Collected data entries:
•••••

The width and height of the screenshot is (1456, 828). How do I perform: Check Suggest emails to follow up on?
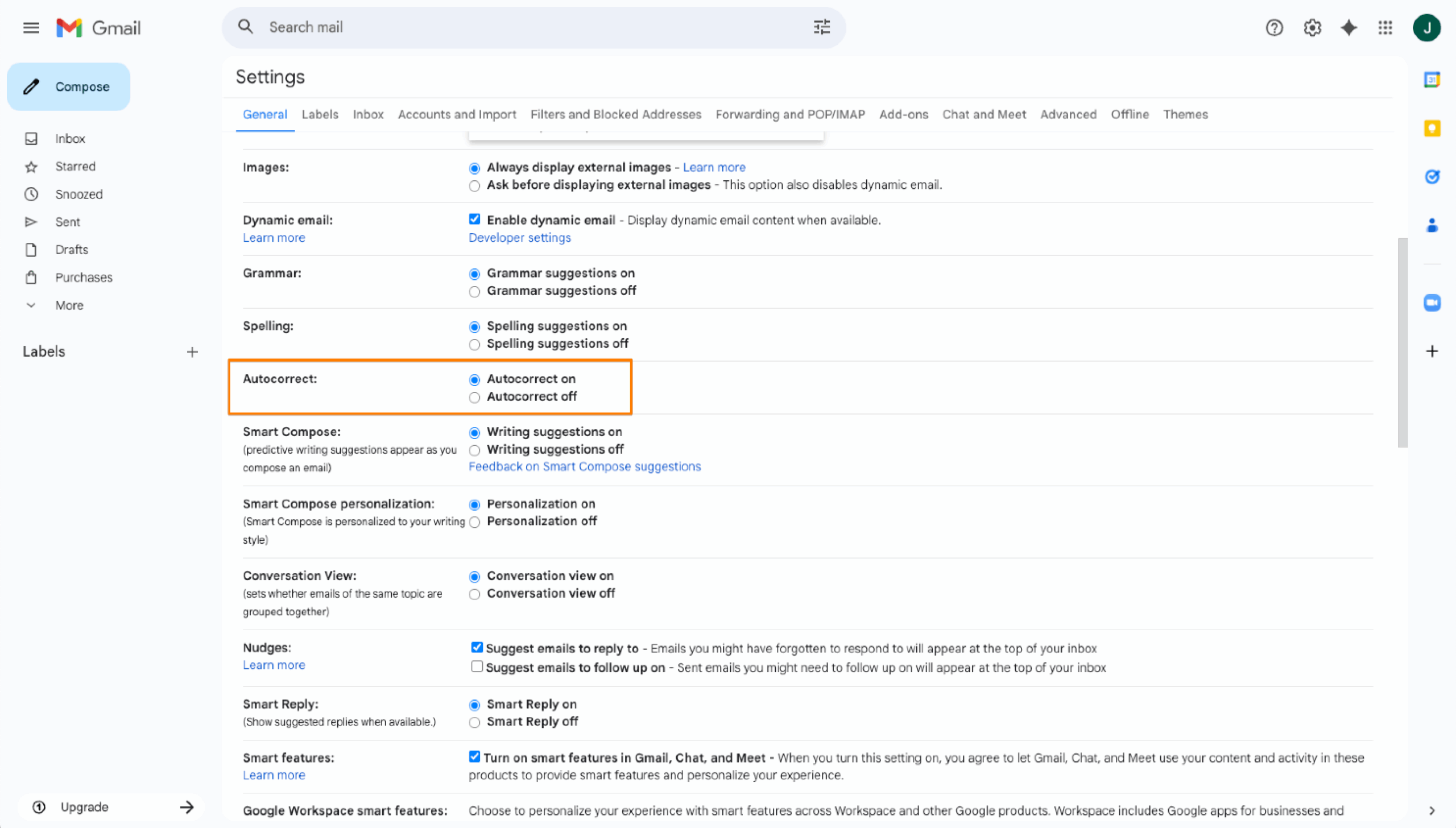pos(477,666)
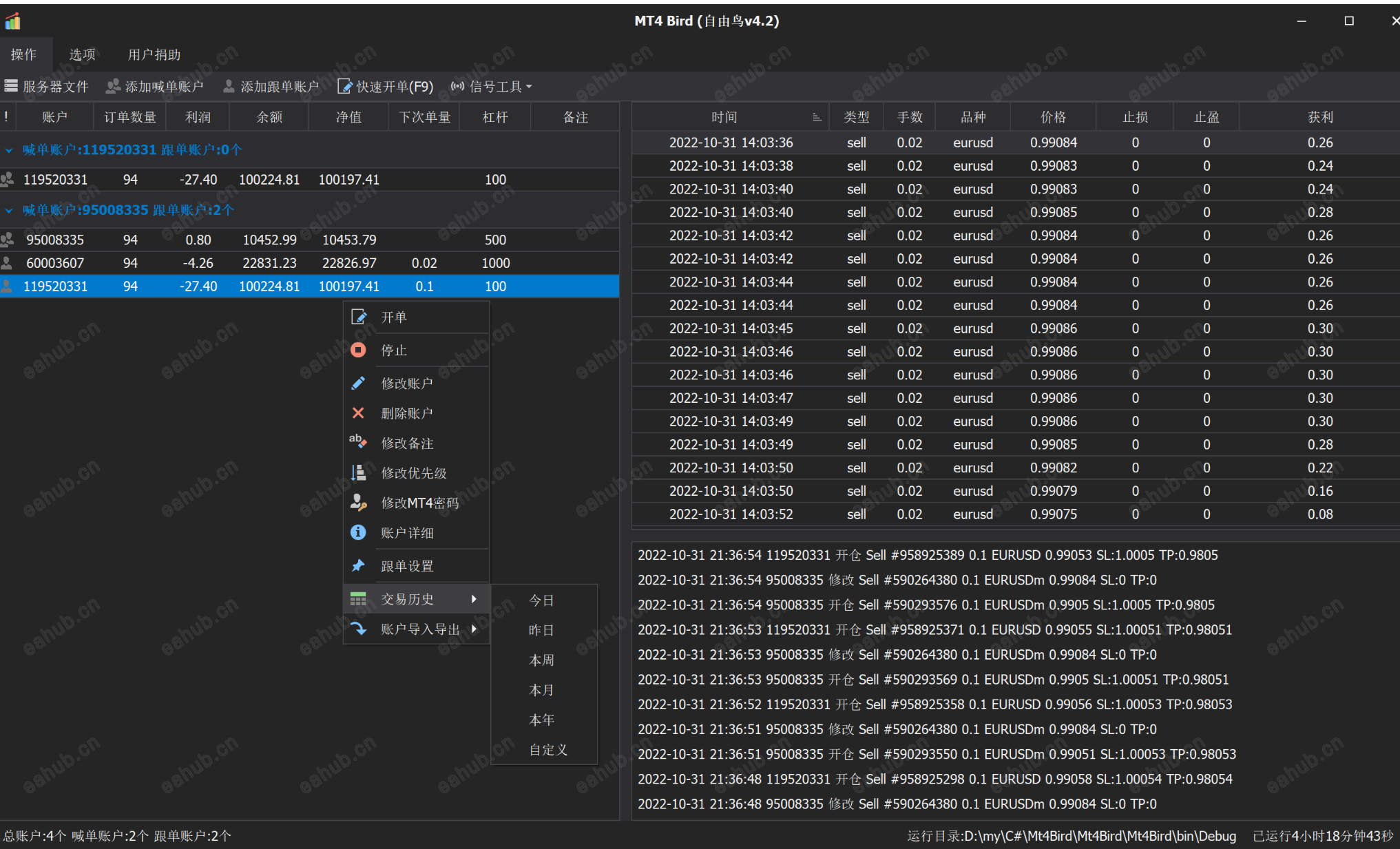
Task: Collapse the 喊单账户:95008335 group
Action: (9, 211)
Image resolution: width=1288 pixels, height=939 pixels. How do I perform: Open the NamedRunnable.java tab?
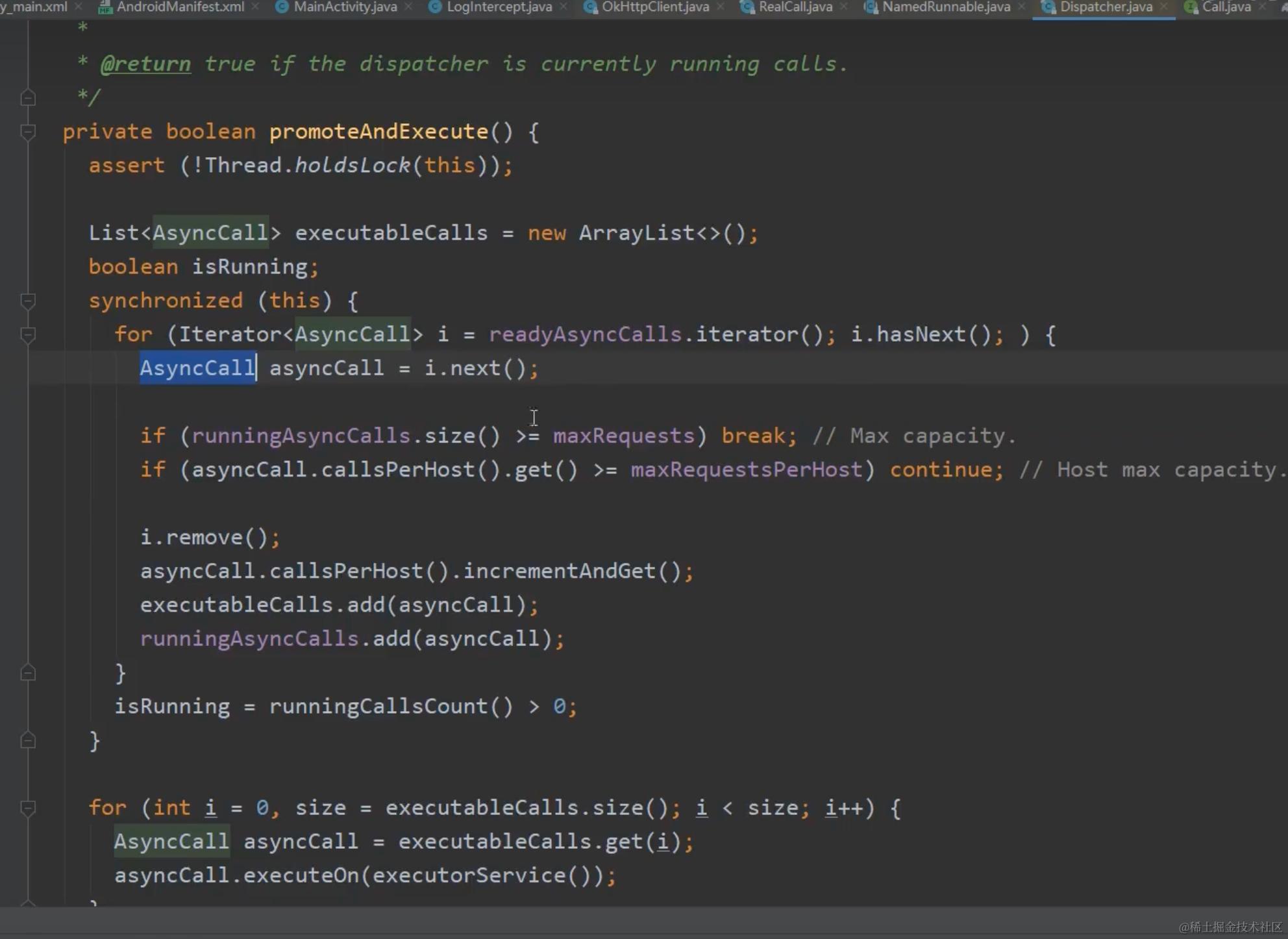945,7
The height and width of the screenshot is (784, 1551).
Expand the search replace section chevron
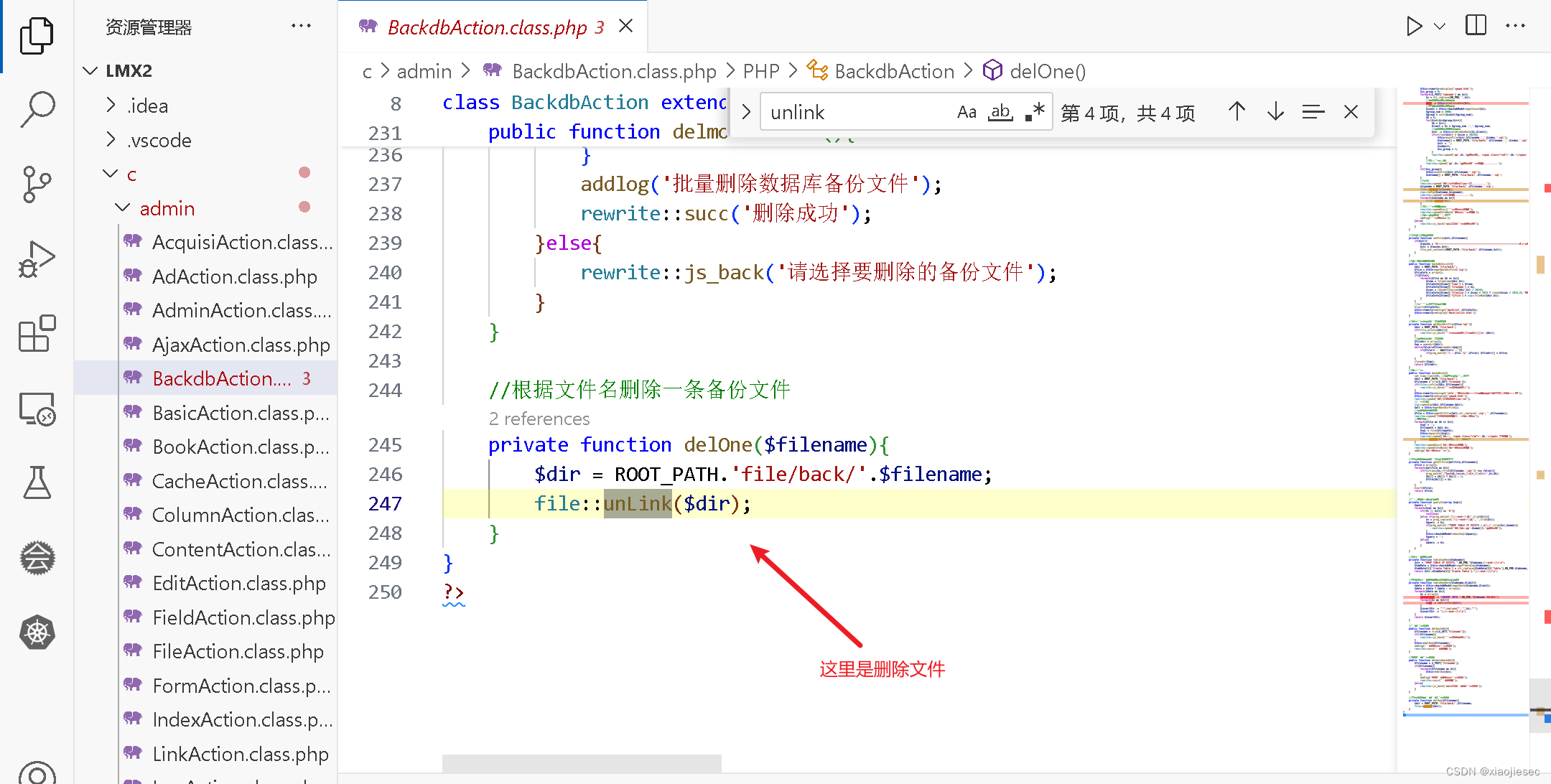coord(745,111)
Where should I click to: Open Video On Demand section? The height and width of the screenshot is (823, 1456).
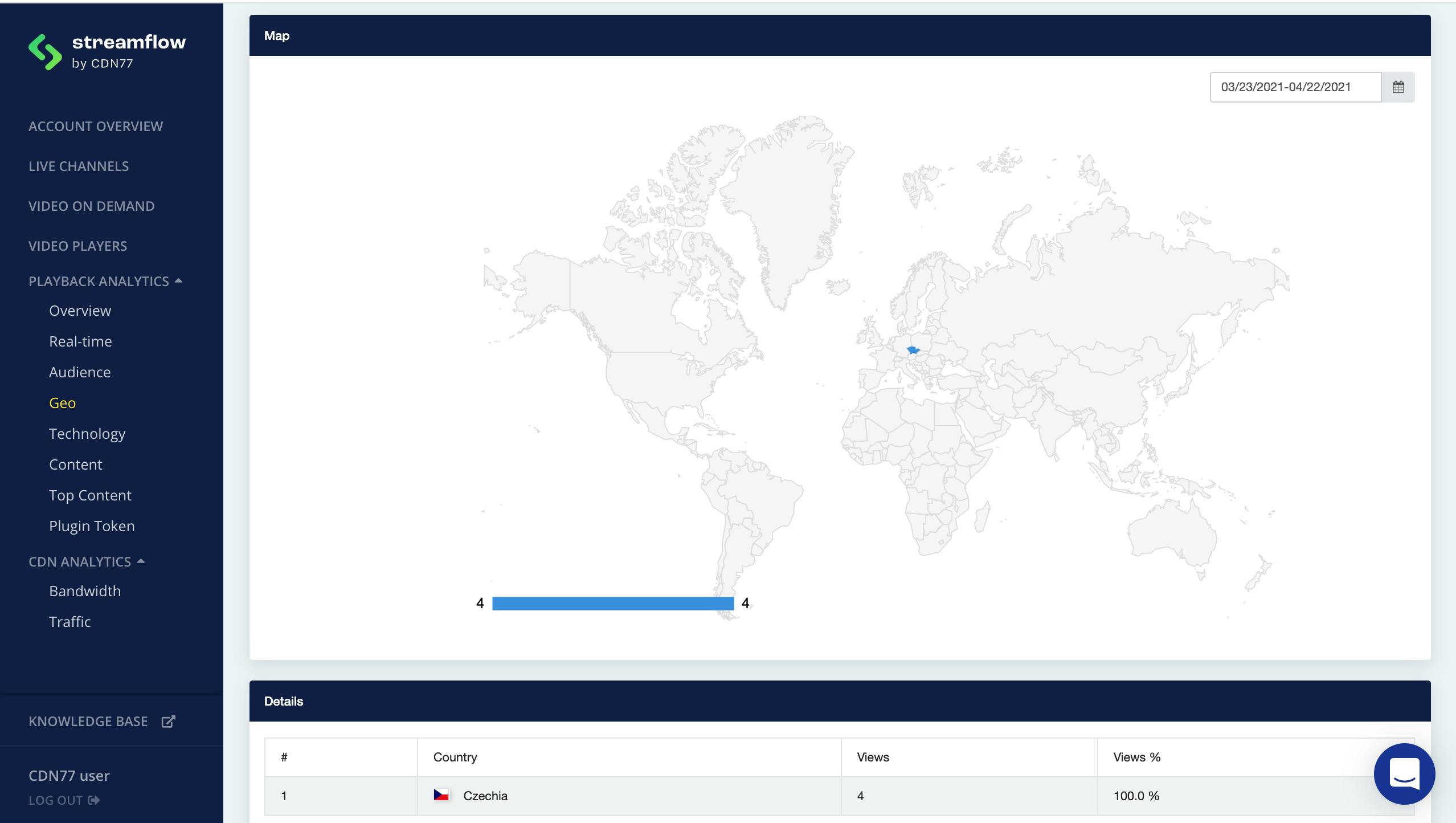[92, 206]
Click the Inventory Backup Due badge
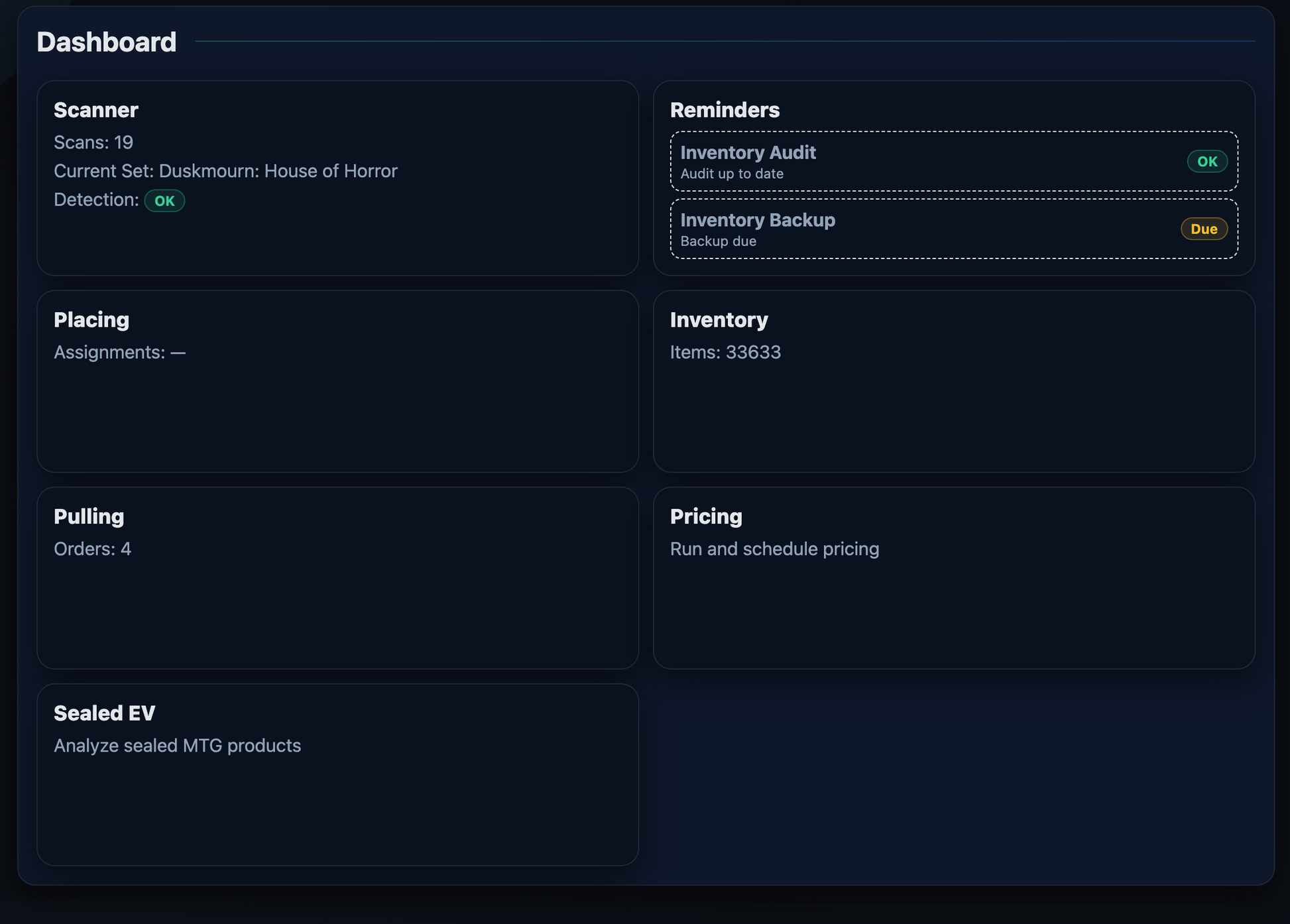This screenshot has height=924, width=1290. [x=1204, y=229]

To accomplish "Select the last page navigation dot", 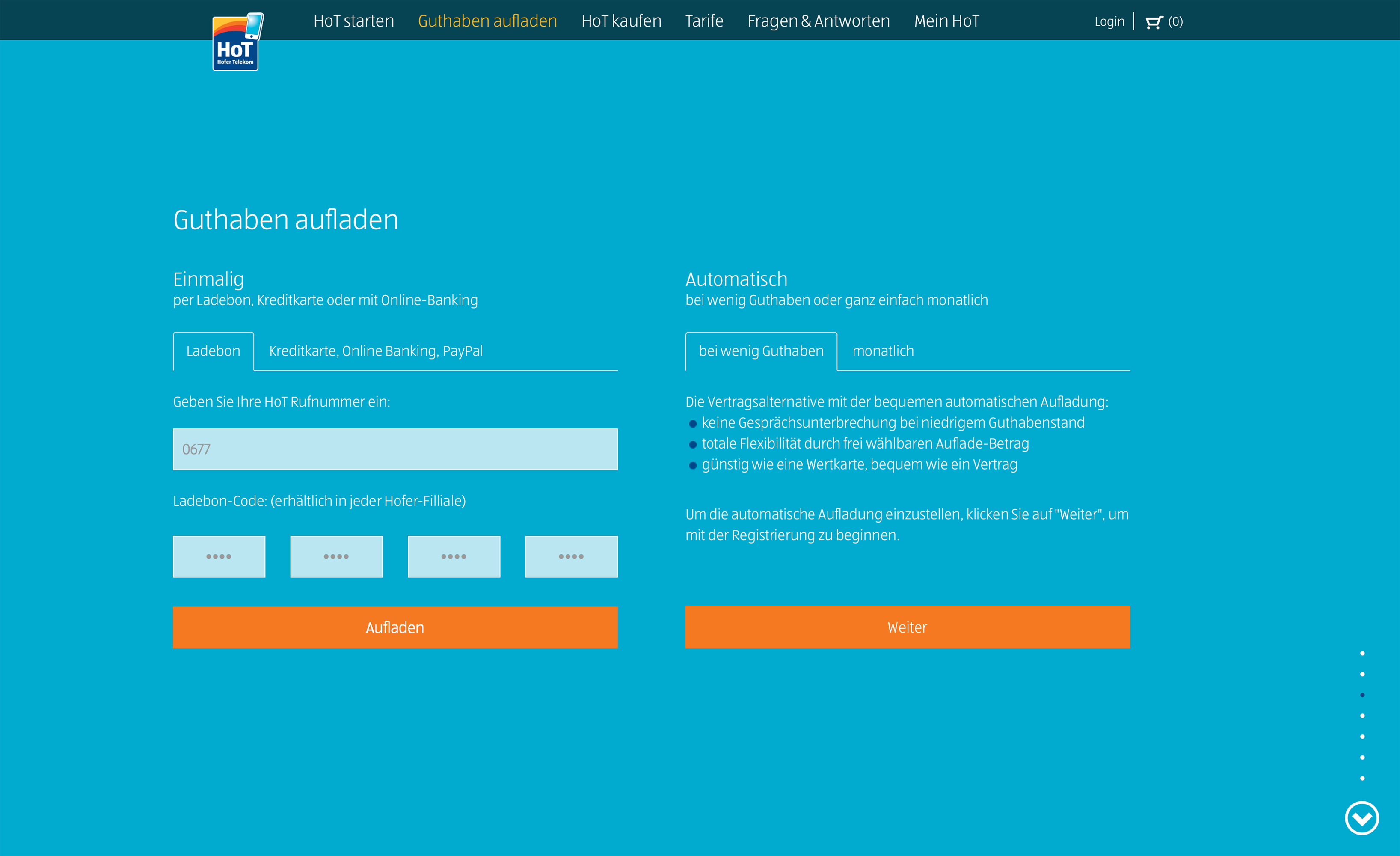I will click(x=1362, y=778).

•••••

→ What is required
Exact repeat, pictures omitted: give every line from the top of the records down to and including the line with "The height and width of the screenshot is (784, 1551).".

→ Answer to this task
The width and height of the screenshot is (1456, 828). How do I perform: Check Suggest emails to follow up on?
pos(477,666)
Task: Collapse the 喊单账户:95008335 group
Action: (9, 211)
Image resolution: width=1288 pixels, height=939 pixels. How do I perform: Open the NamedRunnable.java tab?
945,7
The height and width of the screenshot is (784, 1551).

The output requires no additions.